Inflammation, coagulation et COVID-19
Le COVID est associé à des anomalies de la coagulation avec une augmentation des D-dimères, du temps de céphaline activée (aPTT), du temps de prothrombine (PT) et une thrombopénie chez certains patients (58, 59). De plus, une élévation des D-dimères et du PT ainsi qu’une fréquence accrue de signes de coagulation intravasculaire disséminée (CIVD) est observée chez les patients sévères (60, 61). Ces sujets présentent une profil prothrombotique important, puisque jusque 50% des patients admis aux soins intensifs souffrent de thromboses veineuses (62) et 30% des patients d’une série d’autopsies avaient pour cause de décès une embolie pulmonaire (63).

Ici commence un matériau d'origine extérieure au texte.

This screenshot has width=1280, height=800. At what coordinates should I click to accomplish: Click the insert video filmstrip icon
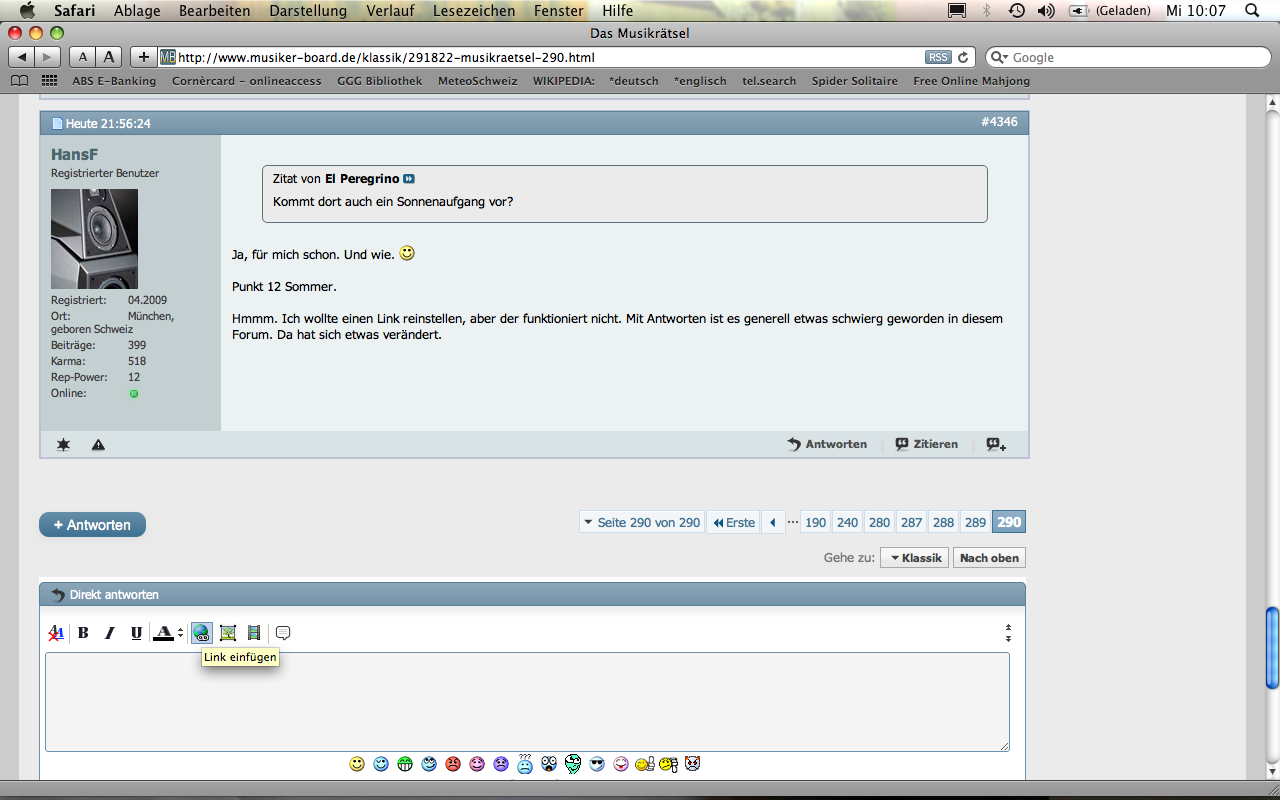point(254,633)
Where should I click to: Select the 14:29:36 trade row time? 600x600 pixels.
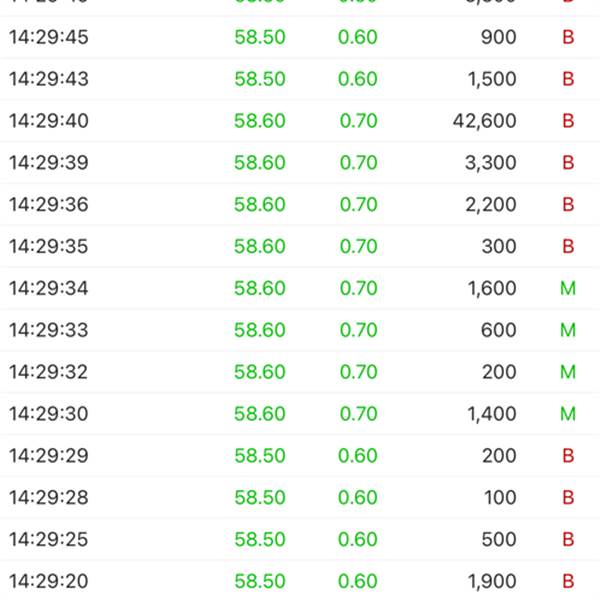(49, 205)
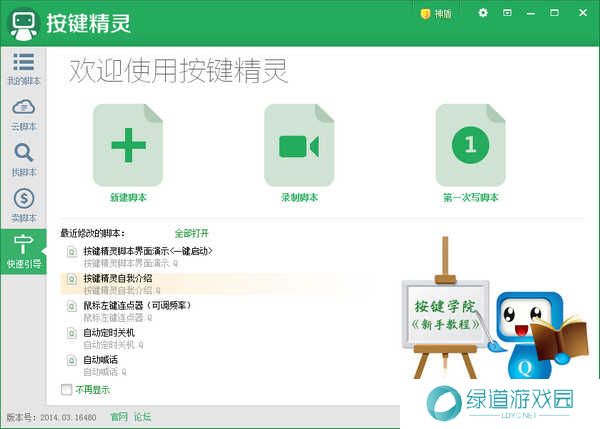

Enfin, l’étude postmortem de patients objective une atteinte micro-angiopathique pulmonaire (59, 63). L’incidence importante de ces coagulopathies sous-entend un effet direct ou indirect sur CoV-2 sur la coagulation. L’état hyperinflammatoire associé aux formes graves de la maladie peut favoriser un état pro-coagulatoire. En effet, l’IL-6 peut induire l’expression de Tissue Factor (TF) par les cellules mononucléées (64), entrainant ainsi la formation de thrombine permettant la transformation de fibrinogène en fibrine. De façon intéressante, une corrélation a été démontrée entre IL-6 et le taux de fibrinogène, liant ainsi coagulation et inflammation dans cette population (65). Enfin, l’interaction entre le virus et les cellules endothéliales (57) pourrait également contribuer à cet état.
Conclusion
Le COVID-19 est une pathologie récente complexe, notamment sur le plan immunologique avec des phénomènes à première vue paradoxaux et qui intriquent des mécanismes infectieux et inflammatoires. Le paradigme émergent des études publiées à ce stade est que les patients qui développent une forme sévère de la maladie ont une défense antivirale spécifique moins efficace (peut-être en rapport avec les comorbidités prédisposantes, comme l’hypertension ou la BPCO), permettant une réplication plus intense du virus, qui entraine ensuite une réponse inflammatoire exagérée et systémique générant des dégâts dans le poumon et parfois d’autres organes cibles, peut-être déjà fragilisés par les mêmes facteurs de susceptibilité. Les recherches en cours devraient permettre de mieux comprendre les altérations immunologiques et in fine confirmer les biomarqueurs prédictifs de maladie sévère (66) afin de pouvoir exercer une médecine de précision en proposant un traitement adapté au phénotype de la maladie.
Affiliations
1. Pôle de pneumologie, O.R.L. et dermatologie, Institut de Recherche Clinique et Expérimentale, UCLouvain, B-1200 Bruxelles, Belgique
2. Service de Pneumologie, Cliniques universitaires Saint-Luc, B-1200 Bruxelles, Belgique
Correspondance
Pr. Charles Pilette
Cliniques universitaires Saint-Luc
Service de pneumologie
Avenue Hippocrate 10
B-1200 Bruxelles
charles.pilette@uclouvain.be
Références
- Huang C, Wang Y, Li X, Ren L, Zhao J, Hu Y, et al. Clinical features of patients infected with 2019 novel coronavirus in Wuhan, China. The Lancet. 2020;395(10223):497-506.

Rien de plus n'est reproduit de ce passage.